Failed CP by 3 points — what should I change?

by SoCloseTo Passing 1,354 views4 replies
S
SoCloseTo PassingOP
March 5, 2026

Just got my score back. So close it hurts.

I felt okay going in but clearly there were gaps. Looking back at my prep, I spent a lot of time on "CP" but I think I underestimated how deep they go on CP exam.

The weird thing is I scored fine on the concept questions but tanked on the application ones. Like I understood the theory but when it came to scenario-based questions I kept second-guessing myself.

For anyone who's failed and then passed — what changed? Did you switch study materials? More practice tests? Different time of day?

Also curious whether the CP score report tells you which sections you were weak in. Mine just shows an overall score and I have no idea where exactly I lost points.

Worth mentioning: the free cp legal research and writing covers exactly the areas people tend to struggle with most.

H
HelpingOut
March 5, 2026

The honest answer is: it depends a lot on your background.

If you're already working in this field, the CP exam is testing knowledge you probably use daily. The "CP" sections will feel familiar.

If you're coming in from outside, give yourself an extra 2 weeks and really focus on the practical application questions.

The practice tests here are worth doing repeatedly — I did the same test bank multiple times and found new questions I'd missed each time.

G
GotCertified
March 5, 2026

Same boat a few months ago.

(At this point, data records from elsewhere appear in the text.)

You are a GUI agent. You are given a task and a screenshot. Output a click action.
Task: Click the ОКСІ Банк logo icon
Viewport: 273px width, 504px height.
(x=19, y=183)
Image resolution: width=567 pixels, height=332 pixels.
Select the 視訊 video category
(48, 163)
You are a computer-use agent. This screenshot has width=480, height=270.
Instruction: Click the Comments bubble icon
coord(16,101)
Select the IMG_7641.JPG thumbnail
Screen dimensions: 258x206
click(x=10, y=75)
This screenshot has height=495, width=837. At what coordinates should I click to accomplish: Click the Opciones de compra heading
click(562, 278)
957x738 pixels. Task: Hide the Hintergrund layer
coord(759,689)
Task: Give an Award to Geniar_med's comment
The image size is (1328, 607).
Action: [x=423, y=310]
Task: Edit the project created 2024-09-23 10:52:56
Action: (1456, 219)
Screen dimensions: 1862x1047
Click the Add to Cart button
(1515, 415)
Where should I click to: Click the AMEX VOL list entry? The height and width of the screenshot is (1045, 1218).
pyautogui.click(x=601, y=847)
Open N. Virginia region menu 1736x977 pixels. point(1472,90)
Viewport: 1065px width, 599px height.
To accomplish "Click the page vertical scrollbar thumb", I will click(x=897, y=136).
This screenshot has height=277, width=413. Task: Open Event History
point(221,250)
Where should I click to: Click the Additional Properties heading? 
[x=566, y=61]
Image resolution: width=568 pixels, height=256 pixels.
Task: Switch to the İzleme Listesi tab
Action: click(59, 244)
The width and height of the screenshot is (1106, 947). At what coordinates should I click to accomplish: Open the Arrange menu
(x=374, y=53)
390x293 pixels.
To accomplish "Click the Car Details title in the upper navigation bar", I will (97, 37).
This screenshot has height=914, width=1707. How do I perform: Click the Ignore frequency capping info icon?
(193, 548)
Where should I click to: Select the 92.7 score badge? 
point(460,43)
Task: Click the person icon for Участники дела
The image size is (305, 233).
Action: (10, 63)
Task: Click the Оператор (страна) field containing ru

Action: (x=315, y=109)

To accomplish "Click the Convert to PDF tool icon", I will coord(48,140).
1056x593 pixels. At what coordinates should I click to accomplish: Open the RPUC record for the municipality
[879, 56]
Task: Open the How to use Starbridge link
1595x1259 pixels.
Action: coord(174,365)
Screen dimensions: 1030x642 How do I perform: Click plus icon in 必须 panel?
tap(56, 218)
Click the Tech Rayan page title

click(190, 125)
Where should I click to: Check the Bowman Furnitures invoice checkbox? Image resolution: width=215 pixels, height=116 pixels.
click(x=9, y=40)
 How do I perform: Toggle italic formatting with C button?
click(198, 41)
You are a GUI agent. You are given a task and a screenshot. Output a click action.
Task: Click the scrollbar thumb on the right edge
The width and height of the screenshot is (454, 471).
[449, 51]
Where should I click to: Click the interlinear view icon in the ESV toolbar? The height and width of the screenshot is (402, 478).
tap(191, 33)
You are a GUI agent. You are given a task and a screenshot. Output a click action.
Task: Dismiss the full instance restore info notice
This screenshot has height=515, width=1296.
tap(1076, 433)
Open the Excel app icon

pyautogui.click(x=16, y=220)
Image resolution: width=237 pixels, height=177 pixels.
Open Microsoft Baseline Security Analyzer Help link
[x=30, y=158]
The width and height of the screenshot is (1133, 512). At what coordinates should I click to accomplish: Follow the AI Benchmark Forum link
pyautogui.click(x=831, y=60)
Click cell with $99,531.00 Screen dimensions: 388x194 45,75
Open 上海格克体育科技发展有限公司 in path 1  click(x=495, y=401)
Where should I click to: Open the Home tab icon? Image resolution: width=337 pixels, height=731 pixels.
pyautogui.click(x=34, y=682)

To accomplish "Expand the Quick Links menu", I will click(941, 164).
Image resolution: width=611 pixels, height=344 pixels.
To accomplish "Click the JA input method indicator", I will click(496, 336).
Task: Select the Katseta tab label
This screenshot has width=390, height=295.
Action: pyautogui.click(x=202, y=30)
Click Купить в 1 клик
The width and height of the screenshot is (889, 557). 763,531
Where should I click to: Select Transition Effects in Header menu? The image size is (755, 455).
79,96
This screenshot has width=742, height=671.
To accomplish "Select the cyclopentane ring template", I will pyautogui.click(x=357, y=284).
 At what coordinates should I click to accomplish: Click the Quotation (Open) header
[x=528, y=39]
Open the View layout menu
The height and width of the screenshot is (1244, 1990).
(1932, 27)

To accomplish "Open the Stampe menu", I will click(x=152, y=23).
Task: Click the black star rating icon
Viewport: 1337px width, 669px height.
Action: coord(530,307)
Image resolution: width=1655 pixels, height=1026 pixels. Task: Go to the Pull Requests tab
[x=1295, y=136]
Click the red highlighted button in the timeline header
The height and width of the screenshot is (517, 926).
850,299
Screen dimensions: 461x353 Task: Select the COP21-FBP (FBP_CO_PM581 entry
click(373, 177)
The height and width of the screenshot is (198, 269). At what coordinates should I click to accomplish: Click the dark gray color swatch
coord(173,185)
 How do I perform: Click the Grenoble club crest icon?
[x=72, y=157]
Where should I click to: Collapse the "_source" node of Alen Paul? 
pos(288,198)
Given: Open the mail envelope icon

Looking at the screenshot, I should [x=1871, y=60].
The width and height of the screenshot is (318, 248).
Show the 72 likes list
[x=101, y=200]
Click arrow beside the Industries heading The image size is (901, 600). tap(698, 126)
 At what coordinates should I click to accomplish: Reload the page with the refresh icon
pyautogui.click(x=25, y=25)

Here's what I'd tell myself:

The CP exam is more application-focused than the study guides suggest. They test whether you understand CP, not just whether you can define it.

My tip: when you see a scenario question, mentally walk through it step by step before looking at the answers. The wrong answers are designed to catch people who jump to conclusions.

Good luck — the fact that you're doing this level of prep means you're going to be fine.

C
CertChaser
June 11, 2026

Just passed mine last month, so I feel this post in my chest. Three points is brutal — you clearly know the material, the gap is almost always the application questions, which is exactly what tripped me up on my first attempt too.

What finally clicked for me was doing timed practice under actual exam conditions. I'd been reviewing concepts in isolation, but the CP loves to give you a scenario where two answers both look defensible — and if you haven't practiced that specific decision-making pressure, you second-guess yourself into the wrong one. I used a cp practice test pretty heavily in the last two weeks, and honestly the format matters almost as much as the content. You get used to how they phrase the application questions, and that alone is worth points.

One more thing: go back and look at which subject areas the application questions came from. For me it was civil litigation procedure — I thought I knew it, but "knowing it" and applying it to a fact pattern with a deadline or jurisdictional wrinkle are different skills. Drill those areas specifically, not the whole exam again.

C
CertChaser
June 18, 2026

Ugh, 3 points is brutal — that's not a knowledge gap, that's a pacing or translation issue. The fact that you did fine on concept questions but dropped off on application tells me exactly what happened: you could recognize the right answer when it was handed to you, but when they buried it in a scenario with three plausible-looking choices, the wiring wasn't there yet. That's actually a really fixable problem, which is the good news.

What helped me close that exact gap was drilling with a cp practice test that mirrors how NALA actually phrases the application questions — not textbook definitions, but "the attorney asks you to do X, what's your first step" type stuff. I'd gotten comfortable with the material but wasn't practiced at reading through the scenario noise. After a few focused sessions where I was forcing myself to justify *why* each wrong answer was wrong (not just picking the right one), my accuracy on those multi-step procedural questions jumped noticeably.

One other thing: look hard at civil litigation and ethics if you haven't broken out your subscores yet. Those two categories tend to have the heaviest application weighting and trip up people who prepped mostly from outlines. You're close enough that one focused month should do it.

Ready to practice?
Free CP practice tests with detailed explanations and instant results.
CP Practice Test

Join the Discussion

Sign in or register to reply with your account, or reply as a guest below.